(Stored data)
★ ★ ★ ★ ★ ★ ★
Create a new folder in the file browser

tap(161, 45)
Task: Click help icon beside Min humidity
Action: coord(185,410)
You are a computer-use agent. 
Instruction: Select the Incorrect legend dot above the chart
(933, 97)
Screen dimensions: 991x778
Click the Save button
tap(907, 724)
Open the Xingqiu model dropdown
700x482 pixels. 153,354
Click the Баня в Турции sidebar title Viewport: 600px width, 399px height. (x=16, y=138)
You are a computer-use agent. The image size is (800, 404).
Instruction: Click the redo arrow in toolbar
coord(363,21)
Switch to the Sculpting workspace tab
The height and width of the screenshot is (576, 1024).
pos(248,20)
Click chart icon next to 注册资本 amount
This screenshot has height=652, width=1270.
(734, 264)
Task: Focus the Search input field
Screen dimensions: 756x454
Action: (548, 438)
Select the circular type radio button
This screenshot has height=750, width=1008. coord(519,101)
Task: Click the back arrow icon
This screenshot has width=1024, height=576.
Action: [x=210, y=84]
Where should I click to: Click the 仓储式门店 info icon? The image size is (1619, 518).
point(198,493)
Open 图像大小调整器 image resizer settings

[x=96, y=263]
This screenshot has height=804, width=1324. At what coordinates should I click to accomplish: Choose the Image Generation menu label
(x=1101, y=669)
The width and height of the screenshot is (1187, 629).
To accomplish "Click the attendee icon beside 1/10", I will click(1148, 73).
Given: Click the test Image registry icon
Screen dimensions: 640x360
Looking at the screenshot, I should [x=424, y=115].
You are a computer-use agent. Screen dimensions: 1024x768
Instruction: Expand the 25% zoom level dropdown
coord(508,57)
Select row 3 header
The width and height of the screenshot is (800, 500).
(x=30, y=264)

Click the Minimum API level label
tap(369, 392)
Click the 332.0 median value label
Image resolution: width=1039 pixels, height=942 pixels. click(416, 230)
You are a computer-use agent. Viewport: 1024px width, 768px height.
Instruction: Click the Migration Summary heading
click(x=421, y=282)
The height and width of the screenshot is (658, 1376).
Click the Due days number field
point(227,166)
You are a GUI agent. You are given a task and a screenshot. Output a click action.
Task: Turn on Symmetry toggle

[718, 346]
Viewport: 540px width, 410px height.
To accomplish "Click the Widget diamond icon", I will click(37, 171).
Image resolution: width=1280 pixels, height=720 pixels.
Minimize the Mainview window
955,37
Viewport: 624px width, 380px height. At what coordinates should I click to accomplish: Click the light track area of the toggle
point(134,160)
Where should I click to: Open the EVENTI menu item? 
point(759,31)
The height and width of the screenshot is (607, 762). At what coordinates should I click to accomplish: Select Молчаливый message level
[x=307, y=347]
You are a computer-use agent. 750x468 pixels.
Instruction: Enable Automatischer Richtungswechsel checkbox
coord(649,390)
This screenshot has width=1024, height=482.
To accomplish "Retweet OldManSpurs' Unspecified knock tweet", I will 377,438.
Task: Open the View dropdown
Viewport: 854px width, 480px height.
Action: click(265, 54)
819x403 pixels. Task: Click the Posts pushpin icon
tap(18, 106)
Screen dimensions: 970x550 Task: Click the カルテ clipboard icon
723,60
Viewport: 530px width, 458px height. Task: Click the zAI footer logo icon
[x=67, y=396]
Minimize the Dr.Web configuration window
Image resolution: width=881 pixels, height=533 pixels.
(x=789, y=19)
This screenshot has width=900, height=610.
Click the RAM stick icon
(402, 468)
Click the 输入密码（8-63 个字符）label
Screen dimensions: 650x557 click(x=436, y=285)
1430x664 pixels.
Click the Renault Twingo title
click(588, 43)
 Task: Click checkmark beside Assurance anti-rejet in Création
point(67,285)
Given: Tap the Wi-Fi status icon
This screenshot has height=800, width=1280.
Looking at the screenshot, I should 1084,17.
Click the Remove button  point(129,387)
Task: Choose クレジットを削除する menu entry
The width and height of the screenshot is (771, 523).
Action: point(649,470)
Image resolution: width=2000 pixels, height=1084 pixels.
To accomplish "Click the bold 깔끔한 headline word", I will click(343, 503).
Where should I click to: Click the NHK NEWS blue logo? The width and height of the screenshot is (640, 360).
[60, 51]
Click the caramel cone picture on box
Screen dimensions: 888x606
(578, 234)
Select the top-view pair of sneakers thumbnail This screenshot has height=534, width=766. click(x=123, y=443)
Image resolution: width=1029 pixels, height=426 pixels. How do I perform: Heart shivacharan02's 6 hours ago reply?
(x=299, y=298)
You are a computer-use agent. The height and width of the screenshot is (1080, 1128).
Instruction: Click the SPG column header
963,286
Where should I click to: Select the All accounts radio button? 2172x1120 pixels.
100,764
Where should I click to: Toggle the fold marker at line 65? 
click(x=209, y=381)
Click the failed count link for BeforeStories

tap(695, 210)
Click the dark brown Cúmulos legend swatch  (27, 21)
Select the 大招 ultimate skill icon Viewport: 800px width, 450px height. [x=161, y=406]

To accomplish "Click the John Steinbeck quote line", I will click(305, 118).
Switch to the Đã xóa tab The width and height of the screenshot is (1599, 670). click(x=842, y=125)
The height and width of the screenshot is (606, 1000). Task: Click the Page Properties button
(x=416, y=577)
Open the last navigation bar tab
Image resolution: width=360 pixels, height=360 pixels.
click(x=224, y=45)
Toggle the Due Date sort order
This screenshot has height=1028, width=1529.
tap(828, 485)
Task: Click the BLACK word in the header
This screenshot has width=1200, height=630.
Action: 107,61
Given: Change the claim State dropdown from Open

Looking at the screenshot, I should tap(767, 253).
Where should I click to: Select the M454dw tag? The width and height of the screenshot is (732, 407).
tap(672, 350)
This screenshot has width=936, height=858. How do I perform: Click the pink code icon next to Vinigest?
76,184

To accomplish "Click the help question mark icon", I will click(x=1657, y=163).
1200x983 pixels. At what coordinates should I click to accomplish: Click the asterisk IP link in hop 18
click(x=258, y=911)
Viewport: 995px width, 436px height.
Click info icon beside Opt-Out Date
★ ★ ★ ★ ★ ★ ★
» Problem description
Take the entries above and return only the lines from the one with "You are a computer-use agent. The image" to the one with "Click chart icon next to 注册资本 amount", both included, unchanged.

» Answer to this exercise
You are a computer-use agent. The image size is (800, 404).
Instruction: Click the redo arrow in toolbar
coord(363,21)
Switch to the Sculpting workspace tab
The height and width of the screenshot is (576, 1024).
pos(248,20)
Click chart icon next to 注册资本 amount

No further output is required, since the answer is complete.